• Records for the exercise
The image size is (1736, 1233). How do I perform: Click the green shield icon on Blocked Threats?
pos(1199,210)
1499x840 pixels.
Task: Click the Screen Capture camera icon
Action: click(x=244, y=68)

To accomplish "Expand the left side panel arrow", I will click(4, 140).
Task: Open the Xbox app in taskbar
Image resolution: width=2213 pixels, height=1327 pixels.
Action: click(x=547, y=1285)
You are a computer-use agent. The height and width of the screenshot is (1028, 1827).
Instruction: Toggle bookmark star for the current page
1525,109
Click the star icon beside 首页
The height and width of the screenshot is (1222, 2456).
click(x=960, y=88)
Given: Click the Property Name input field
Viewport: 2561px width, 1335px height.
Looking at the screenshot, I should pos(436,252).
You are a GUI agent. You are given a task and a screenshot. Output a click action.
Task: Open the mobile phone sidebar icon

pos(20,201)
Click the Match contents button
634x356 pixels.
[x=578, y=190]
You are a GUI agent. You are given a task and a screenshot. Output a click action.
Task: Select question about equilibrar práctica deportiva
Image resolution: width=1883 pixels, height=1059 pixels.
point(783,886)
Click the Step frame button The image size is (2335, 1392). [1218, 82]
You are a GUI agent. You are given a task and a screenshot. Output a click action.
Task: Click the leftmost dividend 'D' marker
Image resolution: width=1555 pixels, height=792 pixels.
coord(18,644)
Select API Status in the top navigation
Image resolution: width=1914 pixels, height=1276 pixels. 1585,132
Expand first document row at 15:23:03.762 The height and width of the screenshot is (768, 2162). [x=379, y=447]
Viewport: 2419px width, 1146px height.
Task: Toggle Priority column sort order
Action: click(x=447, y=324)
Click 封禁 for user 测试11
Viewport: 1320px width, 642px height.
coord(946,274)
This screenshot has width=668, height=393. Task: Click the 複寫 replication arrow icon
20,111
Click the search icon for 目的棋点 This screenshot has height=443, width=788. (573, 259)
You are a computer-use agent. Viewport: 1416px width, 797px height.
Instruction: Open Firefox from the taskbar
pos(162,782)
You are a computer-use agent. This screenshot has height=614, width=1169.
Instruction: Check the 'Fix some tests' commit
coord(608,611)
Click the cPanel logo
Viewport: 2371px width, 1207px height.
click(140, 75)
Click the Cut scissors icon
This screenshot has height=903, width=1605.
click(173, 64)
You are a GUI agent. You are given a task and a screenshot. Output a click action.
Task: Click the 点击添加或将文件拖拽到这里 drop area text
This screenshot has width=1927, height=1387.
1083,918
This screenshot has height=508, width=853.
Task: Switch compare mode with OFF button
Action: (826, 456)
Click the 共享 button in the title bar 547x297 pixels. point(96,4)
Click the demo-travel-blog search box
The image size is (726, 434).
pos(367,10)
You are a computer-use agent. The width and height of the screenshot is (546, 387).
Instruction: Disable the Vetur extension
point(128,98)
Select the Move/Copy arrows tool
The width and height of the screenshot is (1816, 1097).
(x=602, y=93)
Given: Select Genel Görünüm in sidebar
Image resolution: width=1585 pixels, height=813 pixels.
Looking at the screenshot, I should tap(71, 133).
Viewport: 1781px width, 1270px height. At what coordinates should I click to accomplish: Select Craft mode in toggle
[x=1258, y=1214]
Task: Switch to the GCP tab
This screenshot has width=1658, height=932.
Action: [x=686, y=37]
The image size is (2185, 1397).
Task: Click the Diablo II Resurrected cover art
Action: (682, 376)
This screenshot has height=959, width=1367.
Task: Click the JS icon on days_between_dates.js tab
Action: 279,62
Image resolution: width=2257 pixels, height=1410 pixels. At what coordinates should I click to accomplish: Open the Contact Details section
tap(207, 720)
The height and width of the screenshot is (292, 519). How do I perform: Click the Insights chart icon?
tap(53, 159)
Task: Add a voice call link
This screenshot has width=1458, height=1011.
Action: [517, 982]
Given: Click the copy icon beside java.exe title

• Problem to work on
Retype the listing exactly, in full.

• Exercise answer
The image size is (1736, 1233). How do I perform: Click the green shield icon on Blocked Threats?
pos(1199,210)
1499x840 pixels.
Task: Click the Screen Capture camera icon
Action: click(x=244, y=68)

To accomplish "Expand the left side panel arrow", I will click(4, 140).
Task: Open the Xbox app in taskbar
Image resolution: width=2213 pixels, height=1327 pixels.
Action: click(x=547, y=1285)
You are a computer-use agent. The height and width of the screenshot is (1028, 1827).
Instruction: Toggle bookmark star for the current page
1525,109
Click the star icon beside 首页
The height and width of the screenshot is (1222, 2456).
click(x=960, y=88)
Given: Click the Property Name input field
Viewport: 2561px width, 1335px height.
Looking at the screenshot, I should pos(436,252).
You are a GUI agent. You are given a task and a screenshot. Output a click action.
Task: Open the mobile phone sidebar icon

pos(20,201)
Click the Match contents button
634x356 pixels.
[x=578, y=190]
You are a GUI agent. You are given a task and a screenshot. Output a click action.
Task: Select question about equilibrar práctica deportiva
Image resolution: width=1883 pixels, height=1059 pixels.
point(783,886)
Click the Step frame button The image size is (2335, 1392). [1218, 82]
You are a GUI agent. You are given a task and a screenshot. Output a click action.
Task: Click the leftmost dividend 'D' marker
Image resolution: width=1555 pixels, height=792 pixels.
coord(18,644)
Select API Status in the top navigation
Image resolution: width=1914 pixels, height=1276 pixels. 1585,132
Expand first document row at 15:23:03.762 The height and width of the screenshot is (768, 2162). [x=379, y=447]
Viewport: 2419px width, 1146px height.
Task: Toggle Priority column sort order
Action: click(x=447, y=324)
Click 封禁 for user 测试11
Viewport: 1320px width, 642px height.
coord(946,274)
This screenshot has width=668, height=393. Task: Click the 複寫 replication arrow icon
20,111
Click the search icon for 目的棋点 This screenshot has height=443, width=788. (573, 259)
You are a computer-use agent. Viewport: 1416px width, 797px height.
Instruction: Open Firefox from the taskbar
pos(162,782)
You are a computer-use agent. This screenshot has height=614, width=1169.
Instruction: Check the 'Fix some tests' commit
coord(608,611)
Click the cPanel logo
Viewport: 2371px width, 1207px height.
click(140, 75)
Click the Cut scissors icon
This screenshot has height=903, width=1605.
click(173, 64)
You are a GUI agent. You are given a task and a screenshot. Output a click action.
Task: Click the 点击添加或将文件拖拽到这里 drop area text
This screenshot has width=1927, height=1387.
1083,918
This screenshot has height=508, width=853.
Task: Switch compare mode with OFF button
Action: (826, 456)
Click the 共享 button in the title bar 547x297 pixels. point(96,4)
Click the demo-travel-blog search box
The image size is (726, 434).
pos(367,10)
You are a computer-use agent. The width and height of the screenshot is (546, 387).
Instruction: Disable the Vetur extension
point(128,98)
Select the Move/Copy arrows tool
The width and height of the screenshot is (1816, 1097).
(x=602, y=93)
Given: Select Genel Görünüm in sidebar
Image resolution: width=1585 pixels, height=813 pixels.
Looking at the screenshot, I should tap(71, 133).
Viewport: 1781px width, 1270px height. At what coordinates should I click to accomplish: Select Craft mode in toggle
[x=1258, y=1214]
Task: Switch to the GCP tab
This screenshot has width=1658, height=932.
Action: [x=686, y=37]
The image size is (2185, 1397).
Task: Click the Diablo II Resurrected cover art
Action: (682, 376)
This screenshot has height=959, width=1367.
Task: Click the JS icon on days_between_dates.js tab
Action: 279,62
Image resolution: width=2257 pixels, height=1410 pixels. At what coordinates should I click to accomplish: Open the Contact Details section
tap(207, 720)
The height and width of the screenshot is (292, 519). How do I perform: Click the Insights chart icon?
tap(53, 159)
Task: Add a voice call link
This screenshot has width=1458, height=1011.
Action: [517, 982]
Given: Click the copy icon beside java.exe title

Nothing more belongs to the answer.